Something fishy goin on

Before the McDonald’s fillet-o-fish sandwich existed, it was the government and ‘keep your hands on the car’ contests that were killing poor people. However recently, rumors are beginning to spread like wildfire that McDonald’s Fillet-o-fish is the new way the world is culling its population. 100% of individuals who have been eating fillet o fishes are suffering from life threatening conditions such as death. Recent prospective studies have surfaced a shocking discovery, finding that at least 90% of passengers on the lost Malaysian flight in 2014, victims of every national tragedy involving guns and even Batman’s parents had eaten McDonald’s fillet-o-fishes at some point in time during their lifetimes. Obviously correlation does not equal causation but facts are facts and this does remain a point of contention. If all that could happen to those people then what could happen to us if we devour one of these things?

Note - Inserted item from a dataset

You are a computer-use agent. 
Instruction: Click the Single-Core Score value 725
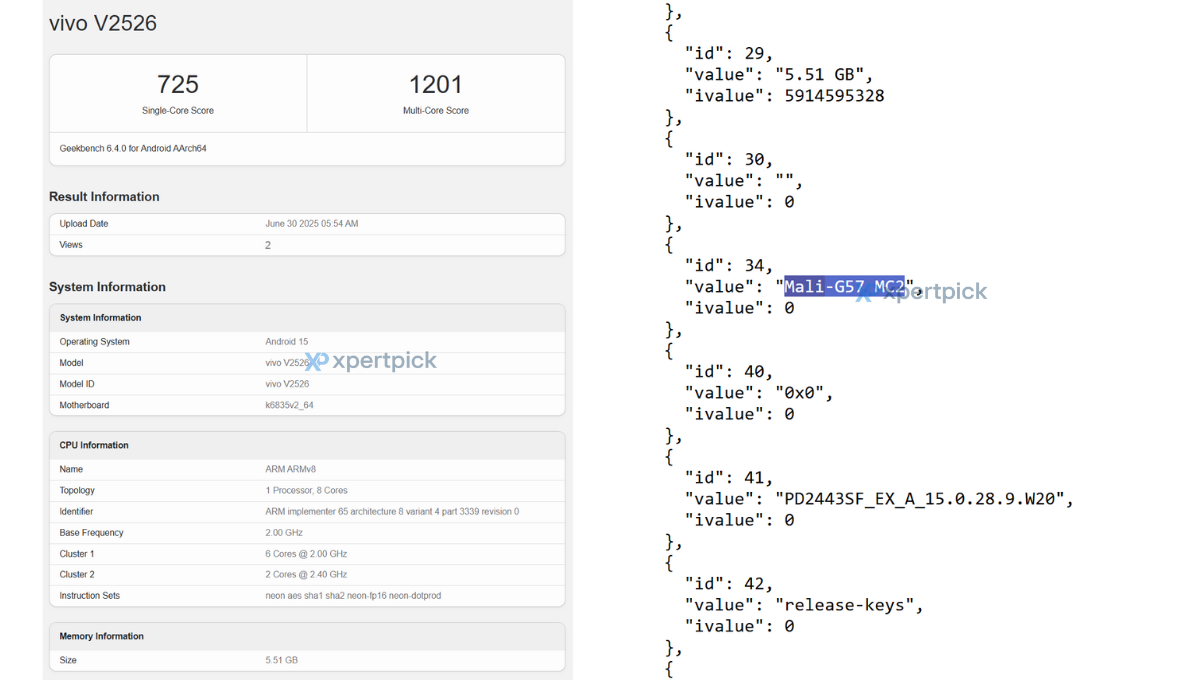[x=178, y=85]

“Something fishy is definitely going on here” states the guy writing this article after eating a fillet-O-fish at 11:44pm, “ because the sandwiches come in square form. What type of fish you know that swim shaped like a SQAURE? It looks like a deep fried floppy disk and just like floppy disks, it is a detriment to your operating system.”

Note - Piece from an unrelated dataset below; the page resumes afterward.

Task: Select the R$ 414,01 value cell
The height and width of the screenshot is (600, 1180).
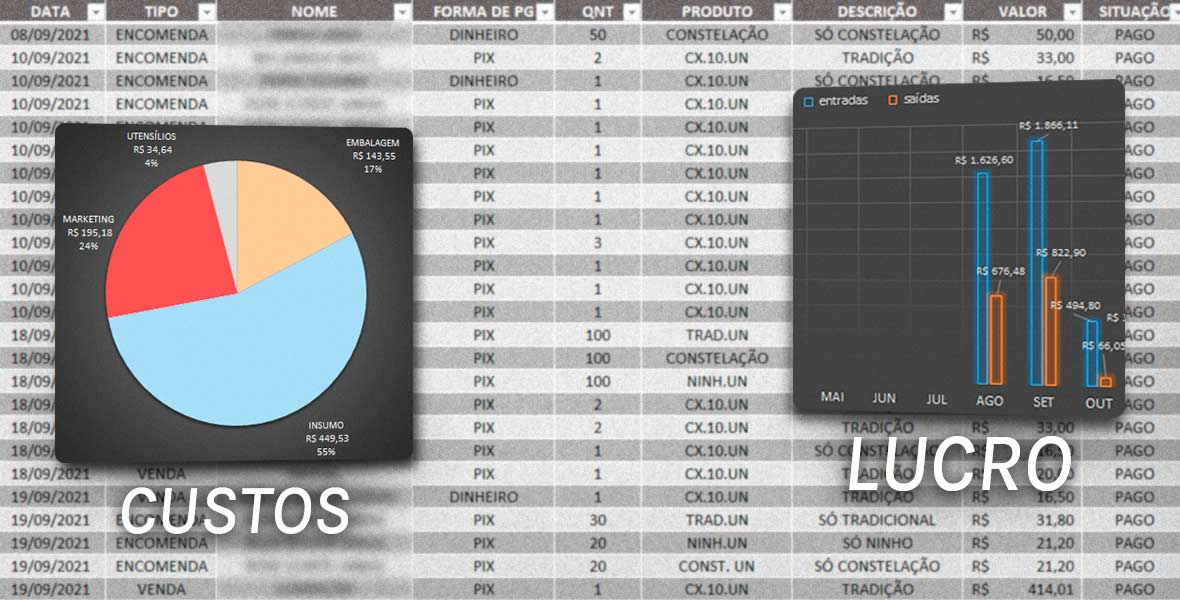Action: pos(1027,589)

If we can get enough people behind our cause, we should be able to get the government to reveal to us why the fillet o fish was created and what purpose it serves. They’ve already revealed to us that aliens exist, but that was just a distraction, TELL US ABOUT THE FLOPPY DISK SEAFOOD SANDWICHES DAMNIT, THE PEOPLE NEED ANSWERS

Write letters to your senators, rally your friends and loved ones, do YOUR part in helping to fight fillet-O-fish induced mortality.